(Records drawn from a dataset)
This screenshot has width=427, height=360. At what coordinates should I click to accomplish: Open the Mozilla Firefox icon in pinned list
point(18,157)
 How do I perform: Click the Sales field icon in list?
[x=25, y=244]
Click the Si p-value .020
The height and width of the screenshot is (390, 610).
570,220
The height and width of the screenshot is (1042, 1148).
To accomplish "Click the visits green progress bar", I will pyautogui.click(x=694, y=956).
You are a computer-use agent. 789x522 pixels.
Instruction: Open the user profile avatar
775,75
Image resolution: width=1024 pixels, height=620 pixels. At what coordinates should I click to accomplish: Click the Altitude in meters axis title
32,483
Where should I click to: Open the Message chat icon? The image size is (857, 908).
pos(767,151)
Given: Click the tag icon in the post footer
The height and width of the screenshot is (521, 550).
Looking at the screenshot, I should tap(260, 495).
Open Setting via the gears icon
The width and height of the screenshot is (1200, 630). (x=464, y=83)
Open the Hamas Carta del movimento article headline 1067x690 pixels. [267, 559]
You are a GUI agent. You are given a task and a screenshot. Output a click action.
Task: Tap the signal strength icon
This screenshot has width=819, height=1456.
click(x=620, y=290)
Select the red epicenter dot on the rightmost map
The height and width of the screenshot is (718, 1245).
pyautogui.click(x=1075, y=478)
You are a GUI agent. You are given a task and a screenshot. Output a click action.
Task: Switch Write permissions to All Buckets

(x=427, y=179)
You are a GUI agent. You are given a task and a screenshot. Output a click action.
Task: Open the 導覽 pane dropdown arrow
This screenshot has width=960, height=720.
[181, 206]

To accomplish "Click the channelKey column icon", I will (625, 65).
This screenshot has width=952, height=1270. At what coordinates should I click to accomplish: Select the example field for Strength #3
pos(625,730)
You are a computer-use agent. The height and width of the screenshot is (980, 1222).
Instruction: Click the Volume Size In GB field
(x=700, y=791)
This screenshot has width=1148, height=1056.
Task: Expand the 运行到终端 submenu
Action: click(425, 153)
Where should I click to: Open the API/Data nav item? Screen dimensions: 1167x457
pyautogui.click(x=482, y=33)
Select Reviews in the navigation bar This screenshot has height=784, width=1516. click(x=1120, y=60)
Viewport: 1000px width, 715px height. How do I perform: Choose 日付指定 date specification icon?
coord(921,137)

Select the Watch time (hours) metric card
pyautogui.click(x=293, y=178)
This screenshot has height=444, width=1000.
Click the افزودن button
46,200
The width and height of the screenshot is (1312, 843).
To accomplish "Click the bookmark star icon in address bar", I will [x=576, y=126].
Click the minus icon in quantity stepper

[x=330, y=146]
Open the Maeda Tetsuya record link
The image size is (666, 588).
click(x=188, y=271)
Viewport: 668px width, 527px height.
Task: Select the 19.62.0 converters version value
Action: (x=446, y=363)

# [Exercise]
Go through the data above and transcribe every entry exactly.

# [Reply to the exercise]
This screenshot has width=427, height=360. At what coordinates should I click to accomplish: Open the Mozilla Firefox icon in pinned list
point(18,157)
 How do I perform: Click the Sales field icon in list?
[x=25, y=244]
Click the Si p-value .020
The height and width of the screenshot is (390, 610).
570,220
The height and width of the screenshot is (1042, 1148).
To accomplish "Click the visits green progress bar", I will pyautogui.click(x=694, y=956).
You are a computer-use agent. 789x522 pixels.
Instruction: Open the user profile avatar
775,75
Image resolution: width=1024 pixels, height=620 pixels. At what coordinates should I click to accomplish: Click the Altitude in meters axis title
32,483
Where should I click to: Open the Message chat icon? The image size is (857, 908).
pos(767,151)
Given: Click the tag icon in the post footer
The height and width of the screenshot is (521, 550).
Looking at the screenshot, I should tap(260, 495).
Open Setting via the gears icon
The width and height of the screenshot is (1200, 630). (x=464, y=83)
Open the Hamas Carta del movimento article headline 1067x690 pixels. [267, 559]
You are a GUI agent. You are given a task and a screenshot. Output a click action.
Task: Tap the signal strength icon
This screenshot has width=819, height=1456.
click(x=620, y=290)
Select the red epicenter dot on the rightmost map
The height and width of the screenshot is (718, 1245).
pyautogui.click(x=1075, y=478)
You are a GUI agent. You are given a task and a screenshot. Output a click action.
Task: Switch Write permissions to All Buckets

(x=427, y=179)
You are a GUI agent. You are given a task and a screenshot. Output a click action.
Task: Open the 導覽 pane dropdown arrow
This screenshot has width=960, height=720.
[181, 206]

To accomplish "Click the channelKey column icon", I will (625, 65).
This screenshot has width=952, height=1270. At what coordinates should I click to accomplish: Select the example field for Strength #3
pos(625,730)
You are a computer-use agent. The height and width of the screenshot is (980, 1222).
Instruction: Click the Volume Size In GB field
(x=700, y=791)
This screenshot has width=1148, height=1056.
Task: Expand the 运行到终端 submenu
Action: click(425, 153)
Where should I click to: Open the API/Data nav item? Screen dimensions: 1167x457
pyautogui.click(x=482, y=33)
Select Reviews in the navigation bar This screenshot has height=784, width=1516. click(x=1120, y=60)
Viewport: 1000px width, 715px height. How do I perform: Choose 日付指定 date specification icon?
coord(921,137)

Select the Watch time (hours) metric card
pyautogui.click(x=293, y=178)
This screenshot has height=444, width=1000.
Click the افزودن button
46,200
The width and height of the screenshot is (1312, 843).
To accomplish "Click the bookmark star icon in address bar", I will [x=576, y=126].
Click the minus icon in quantity stepper

[x=330, y=146]
Open the Maeda Tetsuya record link
The image size is (666, 588).
click(x=188, y=271)
Viewport: 668px width, 527px height.
Task: Select the 19.62.0 converters version value
Action: (x=446, y=363)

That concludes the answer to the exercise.